When compared with a placebo, immediate-release methylphenidate was successful in treating the three main symptoms of ADHD: hyperactivity, impulsiveness and inattentiveness. The general clinical status was found to be improved with the use of immediate-release methylphenidate. However, results were inconsistent, making it unclear if immediate-release methylphenidate therapy is beneficial for accompanying anxiety or depression42.

In 2017, Childress and colleagues conducted a clinical trial to investigate the effects of HLD200 in children and adults. It is a delayed-release/extended-release MPH composition given during the evening. It was found to be efficacious and the pharmacokinetic properties met its objectives in the tested age groups. Between children, and healthy adults with ADHD, there were no discernible variations in the pharmacokinetic results when body weight was taken into consideration43.

Side effects

Methylphenidate is linked to a higher risk of mild side effects including sleep issues and reduced appetite, however, it is not associated with major adverse effects.33 Additional side effects include increased heart rate, blood pressure, anxiety and sleeplessness. Its use can rarely be linked with arrhythmias, rash, and urticaria. Methylphenidate may produce a sense of euphoria when administered intravenously39.

Non-stimulants

Even though stimulants are incredibly effective in short-term RCTs, not all patients react to or tolerate them adequately40. Various innovative non-stimulant approaches for treating ADHD are presently under development40. The FDA has only recently approved the non-stimulants atomoxetine (ATX), guanfacine (guanfacine-XR), and clonidine (clonidine-XR) for the treatment of ADHD. Adult usage has only been approved for ATX. Due to the many drugs now undergoing clinical investigations and having completed Phase 2 and Phase 3 trials, there will likely be a growth in the number of non-stimulant choices available in the following years. Each candidate differs chemically and may have different molecular targets. Based on their pharmacologic characteristics, non-stimulants may be divided into three groups:

1. Monoamine reuptake (transporter) inhibitors (like ATX)

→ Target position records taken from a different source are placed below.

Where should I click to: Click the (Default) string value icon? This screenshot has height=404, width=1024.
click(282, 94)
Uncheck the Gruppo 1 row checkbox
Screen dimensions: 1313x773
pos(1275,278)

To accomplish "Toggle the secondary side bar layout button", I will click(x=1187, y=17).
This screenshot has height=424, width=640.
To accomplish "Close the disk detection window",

2. Receptor modulators (like guanfacine-XR and clonidine-XR)

3. Multimodal drugs

In this section, we examine the clinical characteristics of both approved and licensed CII stimulant substitutes that have shown effectiveness in double-blind, placebo-controlled Phase 2 or Phase 3 studies. In addition to a multimodal stimulant with a lower abuse potential (mazindol controlled release), several monoamine reuptake inhibitors (dasotraline, OPC-64005) and multimodal non-stimulants (vortioxetine, viloxazine extended-release) are being developed as substitutes for CII stimulants.

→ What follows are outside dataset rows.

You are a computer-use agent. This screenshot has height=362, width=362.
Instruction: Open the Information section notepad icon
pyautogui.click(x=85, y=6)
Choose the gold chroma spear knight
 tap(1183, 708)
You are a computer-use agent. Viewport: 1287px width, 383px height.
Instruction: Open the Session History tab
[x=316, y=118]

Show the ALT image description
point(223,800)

Monoamine reuptake (Transporter) inhibitors

Atomoxetine

With a strong affinity for presynaptic norepinephrine transporters (NET), atomoxetine inhibits noradrenergic reuptake41,42. Even though ATX was initially researched as a potential treatment for major depressive disorder in adults in the 1980s, depression research was discontinued due to its ineffectiveness43.Atomoxetine was the first non-stimulant medication authorized by the FDA for the treatment of ADHD, and it was based on a series of double-blind, RCTs in children under 6 years of age, adolescents, and adults. In a thorough, in-depth meta-analysis that included information from 24 RCTs in paediatric ADHD, the effect size for overall ADHD symptom improvement with ATX was 0.6444. It was often 4 weeks after the commencement of therapy before significant changes in ADHD symptoms versus placebo were seen44. Atomoxetine was linked to a bimodal response, meaning that 40% of patients were classified as nonresponders at the end of the study while 45% of patients fared noticeably better44.

Dasotraline

Since dasotraline primarily inhibits dopamine transporters (DAT) and NET while inhibiting serotonin transporters (SERT) less, it is categorized as a dual reuptake inhibitor45. Similar to ATX, dasotraline development in adults was stopped due to inefficiency46,47. The effects of dasotraline on adults and kids with ADHD were then studied in a series of RCTs, starting with a Phase 2 proof-of-concept study in adults given either 4 mg or 8 mg (estimated DAT receptor occupancy, 56% and 71%, respectively)48. In this exploratory investigation, just 8 mg of dasotraline was more effective than a placebo in reducing all-around ADHD symptoms (effect size, 0.41), although it was poorly tolerated (discontinuation owing to AEs, 28%). Dasotraline dosages between 2 and 6 mg were tested in later Phase 3 RCTs for ADHD49–51.

OPC-64005

OPC-64005 (SERT, NET and DAT) is a triple reuptake inhibitor52. OPC-64005 (titrated up to 30 mg/day) was contrasted with placebo and ATX (titrated up to 80 mg/day) in a Phase 2 flexible-dose study in patients with ADHD53. The study’s findings were kept confidential.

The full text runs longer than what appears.